Artykuł www.nowiny.pl
Film dostępny na stronie www.nowiny.pl pod linkiem:
http://www.nowiny.pl/ekonowiny/108977-zobacz-jak-niszczymy-las.html
Artykuł z dnia 19 maja 2015 roku gazety „Nowiny Wodzisławskie”
W ubiegłym tygodniu informowaliśmy o odpadach, którymi zaśmiecany jest las Buczyna w Krostoszowicach i Skrzyszowie. Przypomnijmy w lesie znajduje się kilka miejsc, których stale pojawiają się śmieci, przez co las coraz bardziej przypomina wysypisko. W oczy rzucają się zwłaszcza pozostałości po naprawach samochodów – zniszczone plastikowe elementy tapicerki czy nadwozia.

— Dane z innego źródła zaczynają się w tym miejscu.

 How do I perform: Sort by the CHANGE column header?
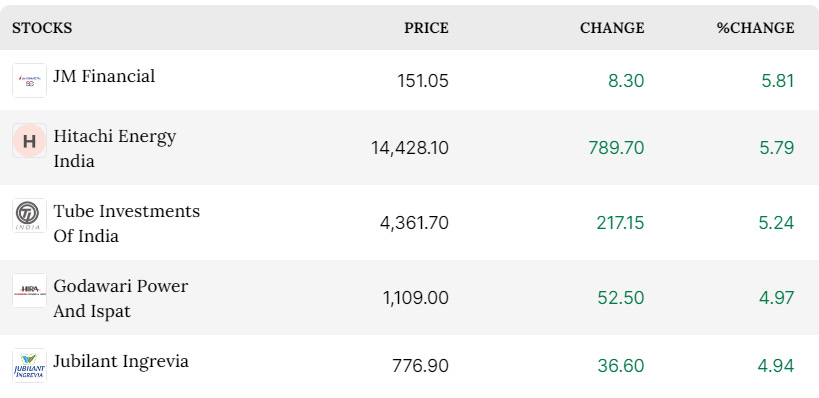[612, 28]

Stanem lasu zaskoczony był wójt Godowa, gminy na terenie której znajduje się buczyna. „Straż miejska kontroluje działające w naszej gminie zakłady mechaniczne pod kątem tego czy mają one podpisane umowy na wywóz odpadów, powstałych w wyniku działalności gospodarczej i z naszych danych wynika, że zakłady te umowy takie podpisane mają. Natomiast nie jesteśmy w stanie kontrolować czy faktycznie na bieżąco ich właściciele korzystają z usług firm komunalnych. Wydaje się jednak że problemem są małe warsztaty, których właściciele nie mają zgłoszonej działalności gospodarczej. Oni, skoro tej działalności zgłoszonej nie mają, nie podpisują umów na wywóz odpadów powstałych w toku działalności gospodarczej. Do kubła włożyć ich nie można, bo w myśl ustawy to nie są odpady komunalne czyli domowe i nie zostałyby odebrane. Dlatego wydaj mi się, ze to właśnie właściciele takich przydomowych warsztatów, nie mając co zrobić z odpadami, pozbywają się ich w taki a nie inny sposób, również w lesie. Problemu by nie było gdybyśmy nie korzystali z usług takich warsztatów, ale wiadomo, że wielu ludzi szuka możliwości najtańszej naprawy i trudno z tym coś zrobić” – mówi wójt Mariusz Adamczyk. Jak dodaje o sprawie poinformuje właścicieli hałdy i lasu czyli Spółkę Restrukturyzacji Kopalń i Nadleśnictwo Rybnik. Nie czkając jednak na ich reakcję gmina wysłała własną brygadę, która od kilku dni zbiera w lesie odpady.